Word and element location records
------------------------------------------------

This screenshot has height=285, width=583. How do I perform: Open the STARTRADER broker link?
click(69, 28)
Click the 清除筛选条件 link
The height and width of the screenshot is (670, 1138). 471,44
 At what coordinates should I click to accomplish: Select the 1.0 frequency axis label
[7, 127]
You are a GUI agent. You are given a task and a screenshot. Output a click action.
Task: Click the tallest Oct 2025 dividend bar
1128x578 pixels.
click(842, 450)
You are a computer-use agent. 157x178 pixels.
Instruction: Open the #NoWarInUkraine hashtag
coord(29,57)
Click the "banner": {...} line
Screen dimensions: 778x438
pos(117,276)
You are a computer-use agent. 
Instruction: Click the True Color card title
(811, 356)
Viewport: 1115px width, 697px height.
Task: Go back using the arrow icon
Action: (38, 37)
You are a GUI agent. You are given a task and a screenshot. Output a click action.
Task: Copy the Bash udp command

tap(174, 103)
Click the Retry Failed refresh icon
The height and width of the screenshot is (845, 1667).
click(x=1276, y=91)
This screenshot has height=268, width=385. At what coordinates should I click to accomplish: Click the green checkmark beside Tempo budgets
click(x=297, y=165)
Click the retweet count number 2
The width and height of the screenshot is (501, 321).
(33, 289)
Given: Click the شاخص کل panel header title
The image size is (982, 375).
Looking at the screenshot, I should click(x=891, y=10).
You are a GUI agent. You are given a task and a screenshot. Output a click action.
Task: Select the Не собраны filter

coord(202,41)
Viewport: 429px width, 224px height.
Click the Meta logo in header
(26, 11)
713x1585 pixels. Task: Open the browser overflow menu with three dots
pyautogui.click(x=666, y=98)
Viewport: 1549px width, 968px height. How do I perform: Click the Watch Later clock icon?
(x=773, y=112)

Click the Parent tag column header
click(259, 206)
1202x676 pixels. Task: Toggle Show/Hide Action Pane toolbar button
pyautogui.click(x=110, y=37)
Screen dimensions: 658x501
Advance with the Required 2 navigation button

------------------------------------------------

PROBLEM TO WORK ON:
Format every line of the records above as a Markdown table with two columns, Row and Record line, numbering the rows in order and leaving out blank lines.

FULL RESPONSE:
| Row | Record line |
|---|---|
| 1 | This screenshot has height=285, width=583. How do I perform: Open the STARTRADER broker link? |
| 2 | click(69, 28) |
| 3 | Click the 清除筛选条件 link |
| 4 | The height and width of the screenshot is (670, 1138). 471,44 |
| 5 |  At what coordinates should I click to accomplish: Select the 1.0 frequency axis label |
| 6 | [7, 127] |
| 7 | You are a GUI agent. You are given a task and a screenshot. Output a click action. |
| 8 | Task: Click the tallest Oct 2025 dividend bar |
| 9 | 1128x578 pixels. |
| 10 | click(842, 450) |
| 11 | You are a computer-use agent. 157x178 pixels. |
| 12 | Instruction: Open the #NoWarInUkraine hashtag |
| 13 | coord(29,57) |
| 14 | Click the "banner": {...} line |
| 15 | Screen dimensions: 778x438 |
| 16 | pos(117,276) |
| 17 | You are a computer-use agent.  |
| 18 | Instruction: Click the True Color card title |
| 19 | (811, 356) |
| 20 | Viewport: 1115px width, 697px height. |
| 21 | Task: Go back using the arrow icon |
| 22 | Action: (38, 37) |
| 23 | You are a GUI agent. You are given a task and a screenshot. Output a click action. |
| 24 | Task: Copy the Bash udp command |
| 25 | tap(174, 103) |
| 26 | Click the Retry Failed refresh icon |
| 27 | The height and width of the screenshot is (845, 1667). |
| 28 | click(x=1276, y=91) |
| 29 | This screenshot has height=268, width=385. At what coordinates should I click to accomplish: Click the green checkmark beside Tempo budgets |
| 30 | click(x=297, y=165) |
| 31 | Click the retweet count number 2 |
| 32 | The width and height of the screenshot is (501, 321). |
| 33 | (33, 289) |
| 34 | Given: Click the شاخص کل panel header title |
| 35 | The image size is (982, 375). |
| 36 | Looking at the screenshot, I should click(x=891, y=10). |
| 37 | You are a GUI agent. You are given a task and a screenshot. Output a click action. |
| 38 | Task: Select the Не собраны filter |
| 39 | coord(202,41) |
| 40 | Viewport: 429px width, 224px height. |
| 41 | Click the Meta logo in header |
| 42 | (26, 11) |
| 43 | 713x1585 pixels. Task: Open the browser overflow menu with three dots |
| 44 | pyautogui.click(x=666, y=98) |
| 45 | Viewport: 1549px width, 968px height. How do I perform: Click the Watch Later clock icon? |
| 46 | (x=773, y=112) |
| 47 | Click the Parent tag column header |
| 48 | click(259, 206) |
| 49 | 1202x676 pixels. Task: Toggle Show/Hide Action Pane toolbar button |
| 50 | pyautogui.click(x=110, y=37) |
| 51 | Screen dimensions: 658x501 |
| 52 | Advance with the Required 2 navigation button |